Quel R pour une bonne isolation de toit ?

Avec la nouvelle réglementation environnementale RE 2020 (en vigueur depuis le 1er janvier 2022), le coefficient R change par rapport à la réglementation thermique RT 2012. On vous en dit plus au fil de cet article.

Que signifie R dans le domaine de l’isolation thermique ?

R est un coefficient désignant la résistance thermique d’un matériau isolant. Plus ce coefficient est élevé, meilleur est le pouvoir isolant du matériau. La résistance thermique s’exprime en m².K/W (mètre carré-kelvin par watt) et se calcule via le rapport de l’épaisseur du matériau sur sa conductivité thermique λ.

La conductivité thermique, de son côté, désigne l’aptitude de l’isolant à conduire la chaleur. Moins ce coefficient est élevé, meilleur est le pouvoir isolant du matériau. Il convient par ailleurs de distinguer R et λ du coefficient de transmission thermique U. Ce dernier exprime la performance thermique de parois constituées de plus d’un matériau. Moins U est élevé, meilleure est l’isolation thermique.

Quelle résistance thermique pour bien isoler sa toiture ?

La résistance thermique pour l’isolation de toiture doit être supérieure ou égale à 6 ou 7 m².K/W selon qu’il s’agisse respectivement d’une isolation en rampant de toiture ou d’une isolation des combles perdus, ainsi qu’en fonction de la localisation géographique du bâtiment. Elle doit être supérieure ou égale à 4,5 m².K/W dans le cas d’isolation de toitures terrasses.

Comme la toiture est la zone du bâtiment où les déperditions thermiques sont les plus importantes, c’est aussi à cet endroit que le coefficient R doit être le plus élevé. En effet, jusqu’à 30% des déperditions thermiques ont lieu au niveau du toit, contre 25% au niveau des murs et 10% au niveau du sol. Par ailleurs, chaque matériau isolant dispose de son propre R, venant ajouter de nouveaux critères de choix liés à leur résistance thermique.

Quels matériaux isolants pour une isolation de toiture ?

Certains matériaux sont plus appropriés à des travaux d’isolation des combles ou de la toiture qu’à isoler des murs ou des planchers. L’Ademe (agence de la transition écologique) dresse la liste non exhaustive suivante :

  • Matériaux synthétiques : polystyrène expansé, polystyrène extrudé, polyuréthane
  • Matériaux d’origine minérale : perlite expansée, verre cellulaire, laine de roche, laine de verre
  • Matériaux d’origine animale ou végétale : laine de bois, fibre de bois, chanvre, ouate de cellulose, laine de mouton, liège expansé, fibres de textile recyclé

L’épaisseur de chaque matériau varie pour atteindre le même niveau de résistance thermique, et chaque matière présente un coût différent.

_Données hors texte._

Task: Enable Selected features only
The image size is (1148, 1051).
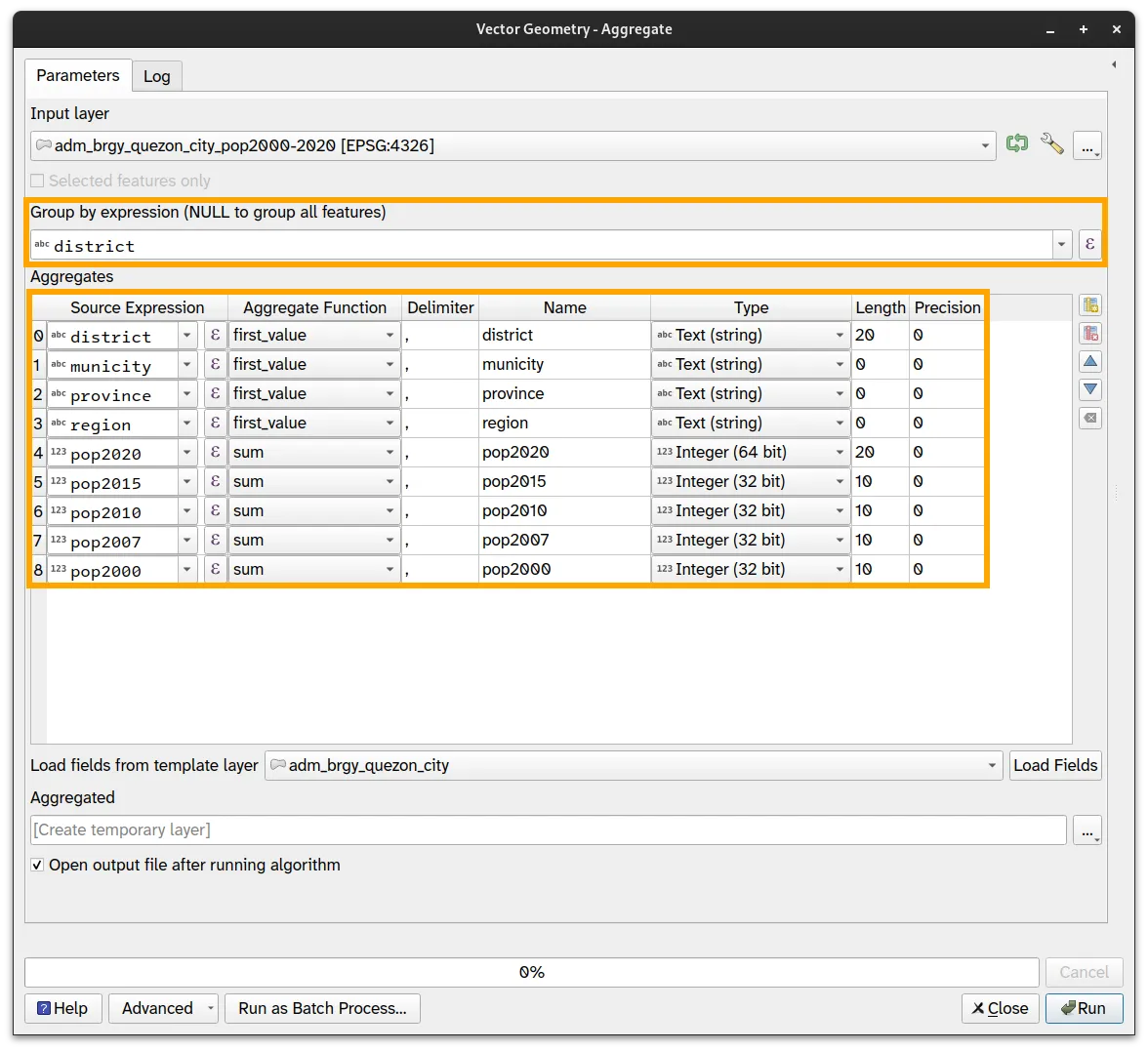Action: coord(36,181)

Ces isolants peuvent être installés en panneaux, en rouleaux ou encore en vrac selon la méthode utilisée.

Combien coûte l’isolation de toit ?

Le coût de l’isolation dépend de la technique employée, des matériaux utilisés ou encore de la main d’œuvre :

  • En moyenne 42 euros par m² pour l’isolation des combles perdus
  • En moyenne 68 euros par m² pour l’isolation des combles aménagés
  • En moyenne 200 euros par m² pour l’isolation de toiture terrasse

Le montant total de l’opération dépend donc en grande partie de la surface à isoler. Pour amortir cette dépense, vous pouvez toutefois bénéficier d’aides à la rénovation énergétique telles que la Prime Eco-Travaux Carrefour.

Des aides pour isoler une toiture ?

En vous inscrivant sur notre site avant de signer le devis de vos travaux, vous pouvez recevoir la Prime Eco-Travaux à la fin de votre chantier. Nous versons cette prime CEE (certificats d’économies d’énergie) directement sur votre carte de fidélité Carrefour, ce qui vous permet de l’utiliser pour payer vos courses dans l’ensemble de nos magasins. Afin que votre demande soit validée au plus tôt, pensez à bien suivre l’ensemble des étapes de création et de constitution de votre dossier !

Il est par ailleurs tout à fait possible de cumuler la prime CEE avec le dispositif MaPrimeRénov’. MaPrimeRénov’ a remplacé les aides des programmes Habiter Mieux de l’Anah (agence nationale de l’habitat) ainsi que l’ancien crédit d’impôt pour la transition énergétique.

D’autres dispositifs peuvent venir s’ajouter à ces deux primes : la TVA à 5,5% sur les matériaux d’isolation, l’éco-PTZ (éco-prêt à taux zéro), ou encore les aides locales que proposent certaines collectivités territoriales.